I don't post as much as I used to...pre-tenure is rough on the time allotted to birding, and and living in a cold snowy climate isn't a great motivator.
That said:
A comment about how the science is not up to debate, even if the author perhaps had different intentions behind his quote, is pretty laughable, as a large amount of checklist work is subjective and art. And not even common names, which seem to garner the most anger in any checklist update. Where you draw the lines between species, genera, and higher levels of classification often are based on subjective criteria, whether it be:
the number of studies or statistical support to consider a higher taxonomic question settled (for instance, where and how the different families are related to one another)
subjective sense of distinctiveness (age of divergences, how morphologically and biogeographically distinct something is, what preserves the most stable classification),
and what species concepts you use (PSC versus BSC) and what your cut off limit is (how much interbreeding before you lump, how distinctive genetically and/or morphologically before you split).

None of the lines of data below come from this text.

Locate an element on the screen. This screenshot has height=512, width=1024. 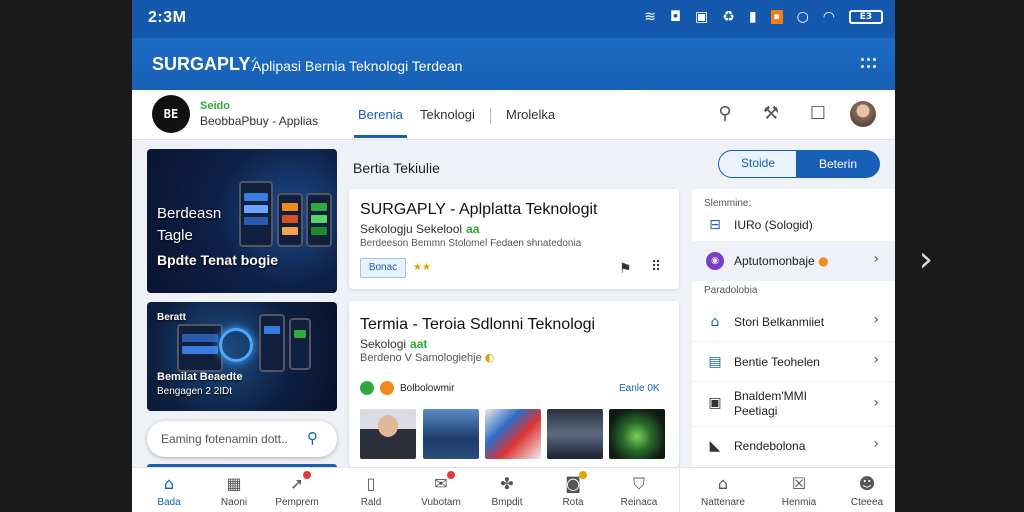
toggle-option-2: Beterin is located at coordinates (838, 164).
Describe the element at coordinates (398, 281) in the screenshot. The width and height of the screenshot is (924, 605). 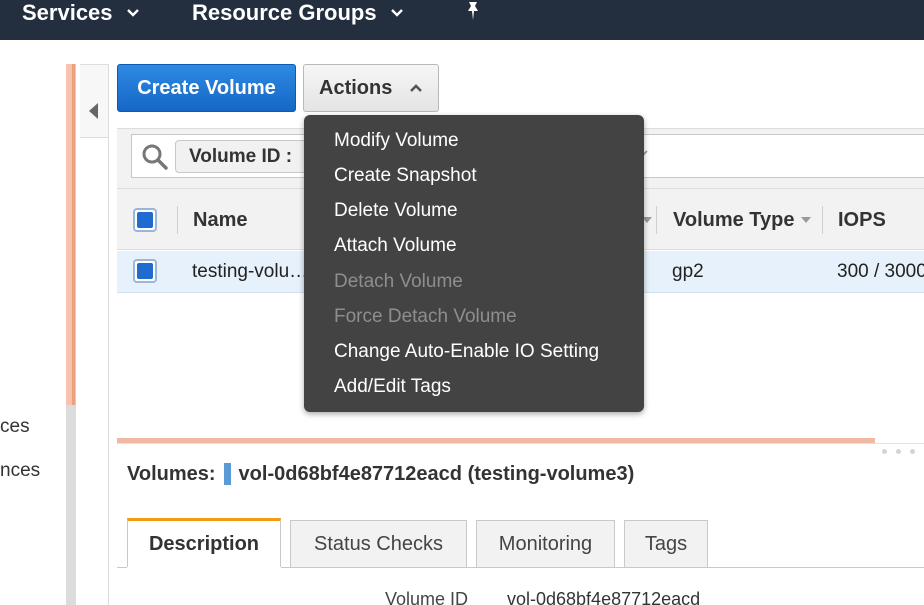
I see `menu-item-detach-volume: Detach Volume` at that location.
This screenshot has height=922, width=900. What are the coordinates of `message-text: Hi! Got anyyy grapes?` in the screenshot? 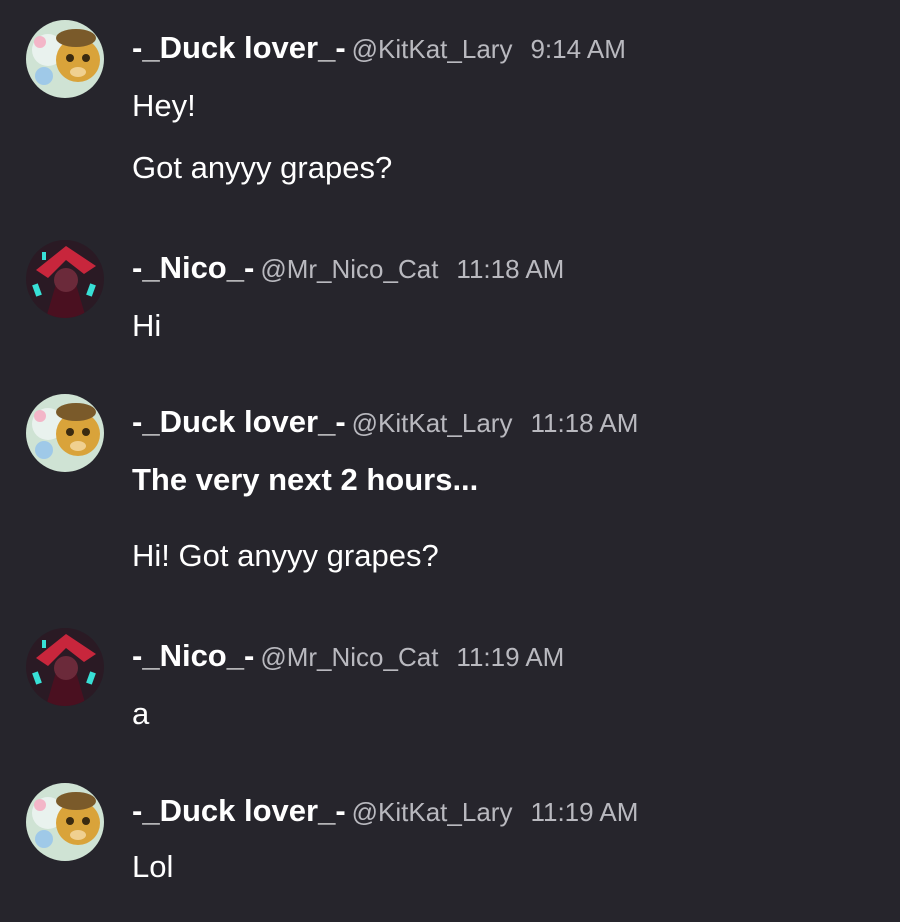 It's located at (286, 556).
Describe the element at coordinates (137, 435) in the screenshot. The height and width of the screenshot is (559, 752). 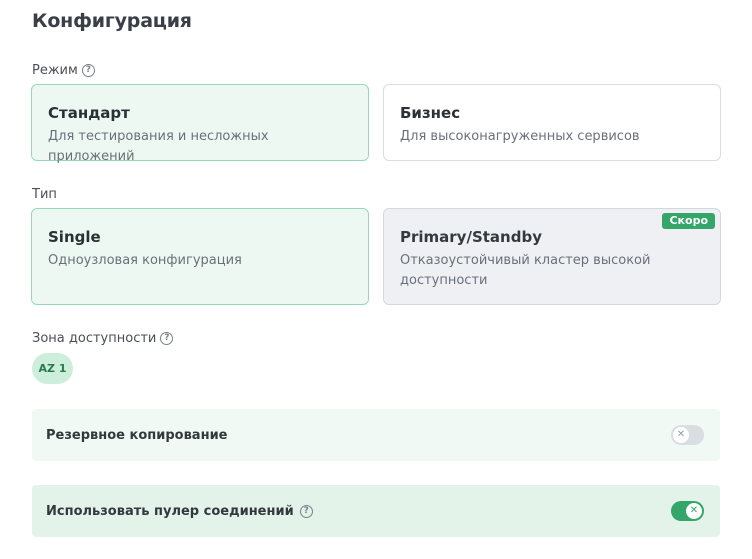
I see `backup-label: Резервное копирование` at that location.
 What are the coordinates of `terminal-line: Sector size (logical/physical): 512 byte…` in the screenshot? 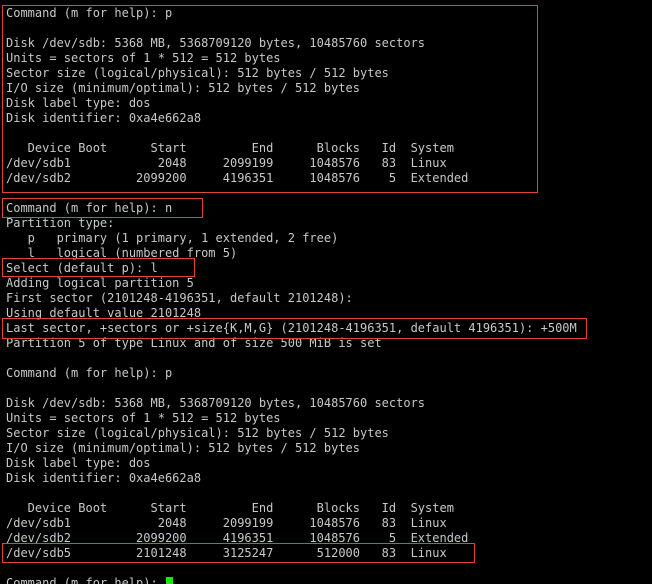 It's located at (198, 433).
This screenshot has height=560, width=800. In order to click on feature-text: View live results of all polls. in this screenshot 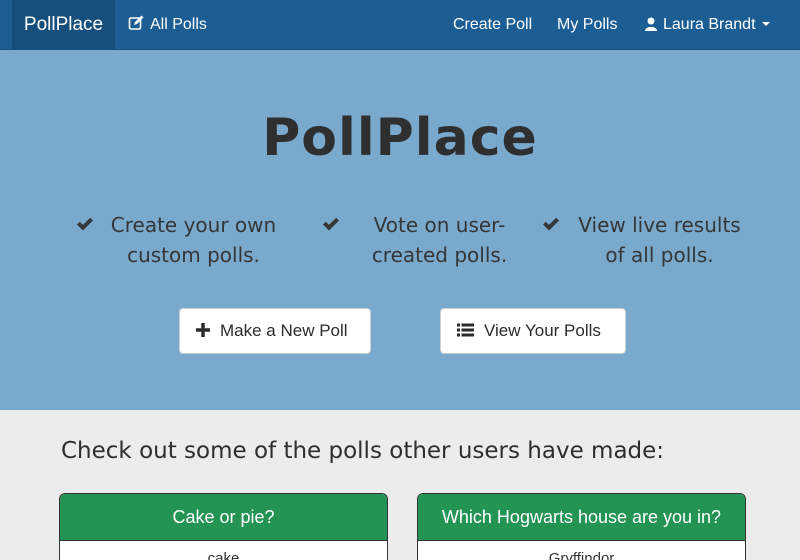, I will do `click(660, 240)`.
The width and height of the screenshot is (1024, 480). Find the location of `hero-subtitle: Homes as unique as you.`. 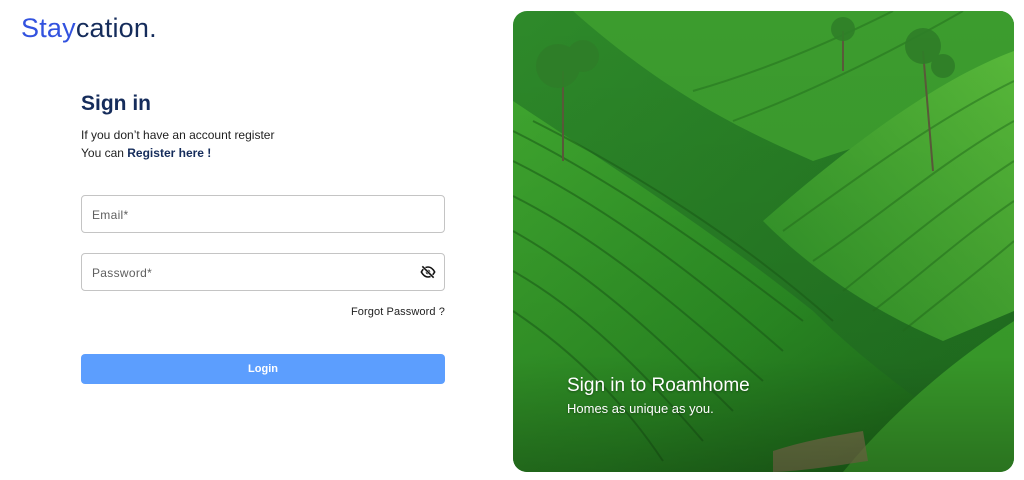

hero-subtitle: Homes as unique as you. is located at coordinates (640, 408).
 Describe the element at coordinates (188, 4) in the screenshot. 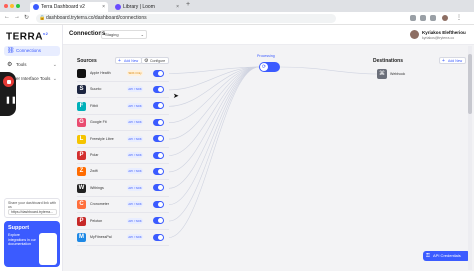

I see `new-tab-button: +` at that location.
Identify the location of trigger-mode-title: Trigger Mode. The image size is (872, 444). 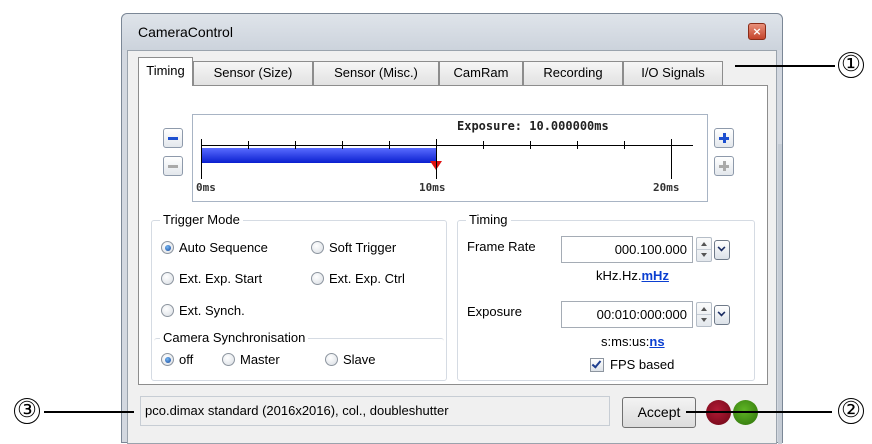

Same applies to countability criteria. How much evidence do you need to consider something a true vagrant? Do you count ship-assisted? What criteria do you use in determination of establishment for introduced species, and do you treat a native reintroduced species the same as a completely foreign taxa
Birders continually scrap over all of these issues, most of which really come down to subjective opinions, rather than some sort of empirical truth grounded in reality.